Javier Villán

Javier Villán


Rogativas para pedir la lluvia

18/04/2023

OPINIÓN.- Hoy me parece que, en los pueblos,  ya nadie hace rogativas para impetrar la lluvia. Eso me dicen al menos mi amiga, la señora Julia, Julia Gil, y Miguel, su marido, de Carrión de los Condes. Y Arturo Gil, cronista oficioso de la comarca, que lo sabe todo, o casi todo, un Séneca de secano. 
Arde España, sus bosques, sus pueblos. España en llamas. La sequía, de la cual casi nos habíamos olvidado,  desde que Franco la usara en sus discursos como coartada para explicar las penurias de su dictadura, ha vuelto; españoles, después de tres años de guerra, cinco de postguerra y de tres de pertinaz sequía… decía el Caudillo. 

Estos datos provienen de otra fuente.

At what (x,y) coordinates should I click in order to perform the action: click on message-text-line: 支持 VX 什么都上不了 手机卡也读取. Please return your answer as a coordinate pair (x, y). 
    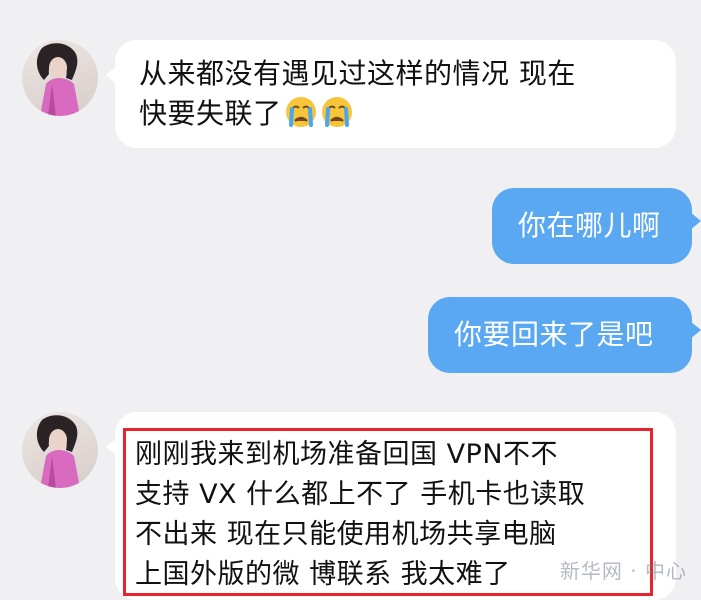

Barcelona, donde viví felizmente la década de los  sesenta del pasado siglo XX, se ahoga, se asfixia según me cuentan algunos amigos.  Que yo recuerde, Barcelona nunca había tenido sed. No infrecuentemente la inundaban imprevisibles y furiosas tormentas, el diluvio universal. Yo, antes que preocuparme de la sequía, me preocupaba de aprender catalán para leer el memorable libro, La pell de Brau, de Salvador Espriu, sin traducción ni diccionario. Y para entenderme con la gente de la calle.

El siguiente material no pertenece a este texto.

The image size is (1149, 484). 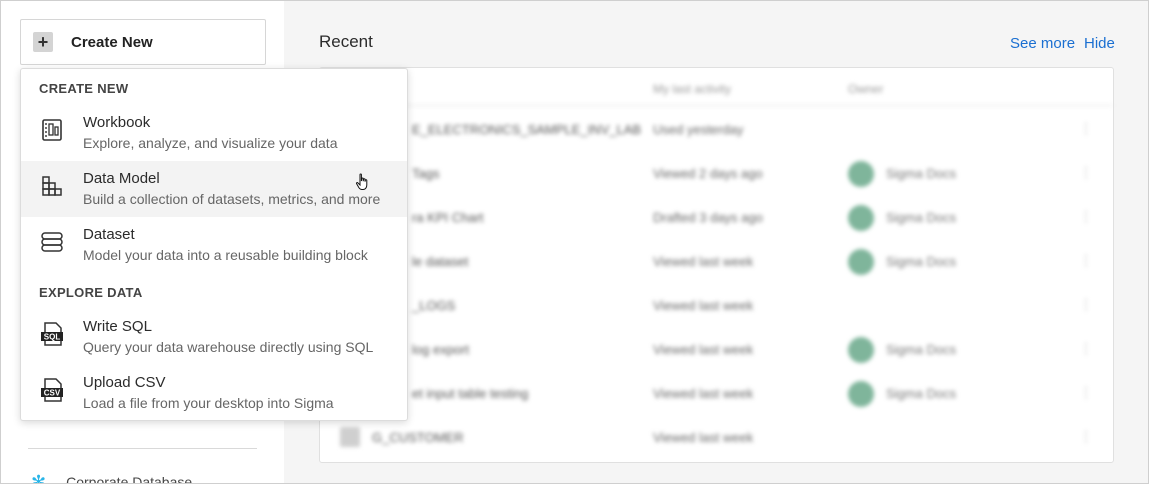 What do you see at coordinates (91, 292) in the screenshot?
I see `section-explore-data: EXPLORE DATA` at bounding box center [91, 292].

De la sequía, mis recuerdos más intensos son los de mi infancia en Torre de los Molinos, mi aldea de Palencia.  Me acuerdo de las rogativas, de madrugada, todo el mundo en procesión. El cura, revestido de capa pluvial, salmodiaba una retahíla de vírgenes y santos y la gente respondía «ora pro nobis, santa dei genitrix, ora pro nobis, santa virgo virginis, ora pro nobis, refugium pecatorum, ora pro nobis…».  
Y así hasta treinta o cuarenta invocaciones o acaso más. Con tanto santo y tanta virgen, la lluvia estaba asegurada incluso antes de que acabara la procesión, aunque no siempre. Yo era el monaguillo, vestido de roquete, y llevaba un calderillo de cobre o de latón, no recuerdo bien, medio lleno de agua bendita.  Y el hisopo, un aparato con mango y una bola agujereada para rociar los secarrales. 

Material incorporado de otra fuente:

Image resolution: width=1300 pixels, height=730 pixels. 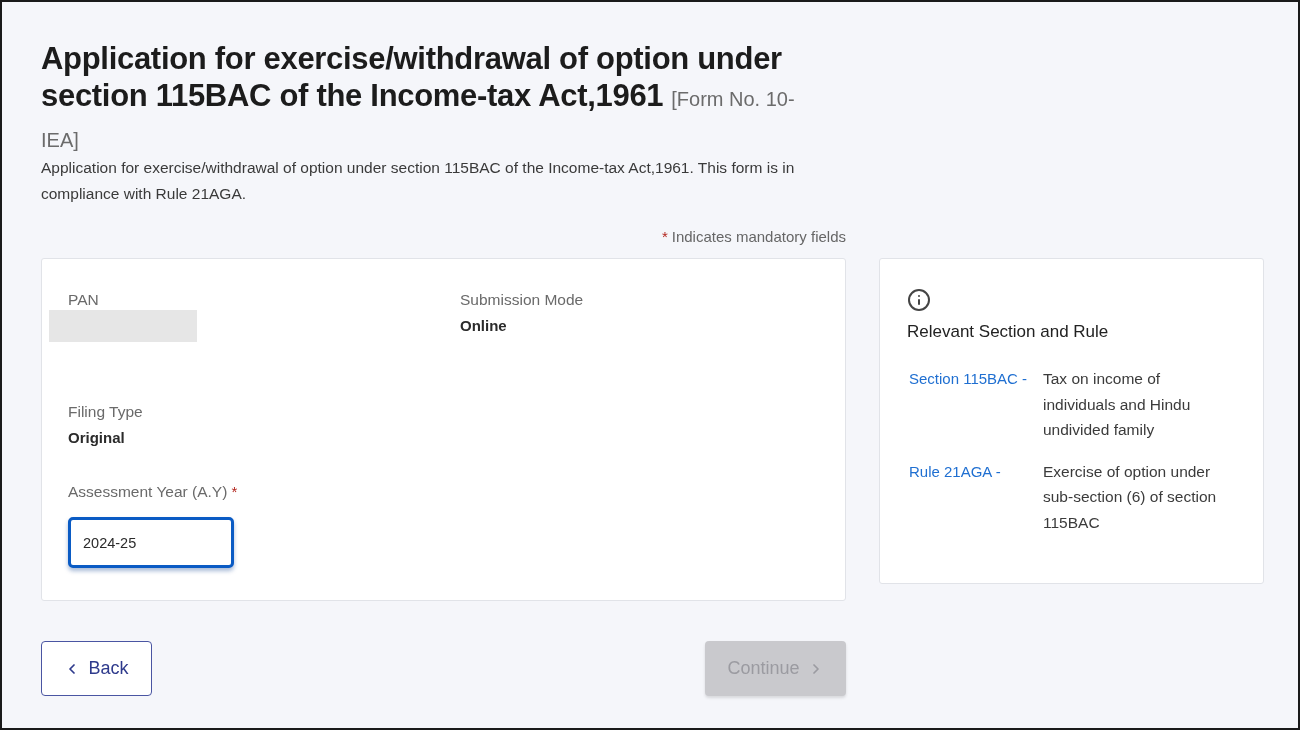 I want to click on page-description: Application for exercise/withdrawal of option under section 115BAC of the Income-tax Act,1961. This form is in compliance with Rule 21AGA., so click(x=418, y=181).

Cuando regresábamos a la iglesia, el señor cura exhortaba a los feligreses a dar limosna para el culto y yo pasaba la bandeja. Quien no echaba en la bandeja, echaba directamente en el cepillo, que era una caja de madera con ranura, colgada de una columna de la iglesia. Esto no ocurría en todos los pueblos, pero en Torre de los Molinos, sí. Y una de dos. O llovía o no llovía. Asegún.